Figures of speech use words for more than their literal meaning. There are a number of different kinds of figures of speech, including hyperbole, understatement, personification, analogies, similes, and metaphors. Today, class, our focus is on the metaphor.

A metaphor is a figure of speech that compares two unlike things. The more familiar thing helps describe the less familiar one. Unlike their first cousins, similes, metaphors do not use the words like or as to make the comparison. “My heart is a singing bird” is an example of a metaphor.

As you can tell from the preceding definition, metaphors are innocent creatures that never did harm to anyone. That being the case, how can we explain this abomination:

“I don't want to say they lost sight of the big picture, but they have marched to a different drummer,” Victor Fortuno, the general counsel of Legal Services Corporation, said of the individual lawyer's challenges. “Whether it will upset the apple cart, I don't know.”
Like the title of this section, this passage is a mixed metaphor, a combination of images that do not work well together. It's like that old joke: “Keep your eye on the ball, your ear to the ground, your nose to the grindstone, your shoulder to the wheel: Now try to work in that position.” Here are some other mixed metaphors:

* Milking the temp workers for all they were worth, the manager barked orders at them.

(The first image suggests cows; the second, dogs. That's one animal too many.)

* Unless we tighten our belts, we'll sink like a stone.

(Belts and a stone? I think not.)

* The fullback was a bulldozer, running up and down the field like an angel.

(Only Ali could float like a butterfly and sting like a bee; this football bulldozer can't move like an angel.)

* The movie weaves a story that herds characters and readers into the same camp.

(Let's not mix spiderwebs and cattle roundups.)

Like all comparisons, metaphors must contain elements that can be compared logically—even if not explicitly. The comparison must be consistent as well. Like my sister zooming to the sweaters at a department store super sale, stay focused on a single element when you create metaphors. Otherwise, you risk creating the dreaded mixed metaphor. Don't mix your drinks or your metaphors and you'll go far.

Here are two more suggestions to help you keep your metaphors straight:

1. Use only a single metaphor per paragraph.

2. Make sure the verb matches the action the subject of the metaphor might take. (For example: a bulldozer driving up the field.)




Split Infinitives


As their motto proves, the crew of the USS Enterprise split their infinitives along with their atoms. The motto should read: “To Go Boldly …” They're not alone. Remember that a split infinitive occurs when an adverb or adverbial phrase is placed between to and the verb.

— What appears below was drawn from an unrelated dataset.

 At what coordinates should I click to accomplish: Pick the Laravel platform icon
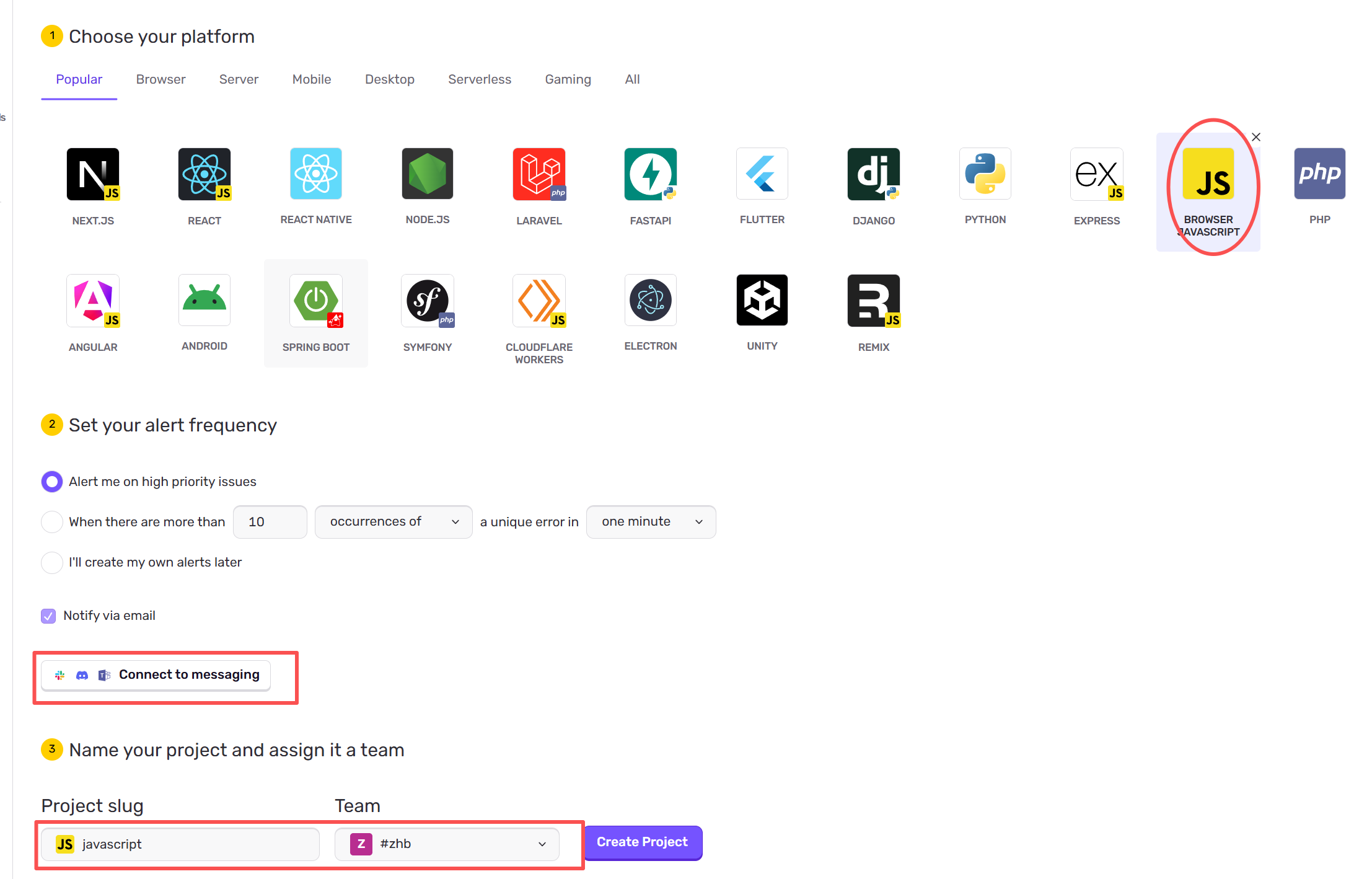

People who feel strongly about their split infinitives really feel strongly about their split infinitives. A famous New Yorker cartoon shows Captain Bligh sailing away from the Bounty in a rowboat and shouting, “So Mr. Christian! You propose to unceremoniously cast me adrift?” The caption beneath the cartoon reads: “The crew can no longer tolerate Captain Bligh's ruthless splitting of infinitives.”

Even though some people get their pencils bent out of shape over this matter, there is no authoritative grammar and usage text that expressly forbids it. Famous writers have been splitting their infinitives with abandon for centuries. George Bernard Shaw, the brilliant Irish playwright, once sent this letter to the Times of London: “There is a busybody on your staff who devotes a lot of time to chasing split infinitives: I call for the immediate dismissal of this pedant. It is of no consequence whether he decides to go quickly or to quickly go or quickly to go. The important thing is that he should go at once.”


What should you do? While I do not advocate that you go around town splitting infinitives with abandon, there's no point in mangling a sentence just to avoid a split infinitive. Good writers occasionally split infinitives to create emphasis, achieve a natural word order, and avoid confusion. If splitting an infinitive makes it possible for you to achieve the precise shade of meaning you desire, you have my blessing to split away.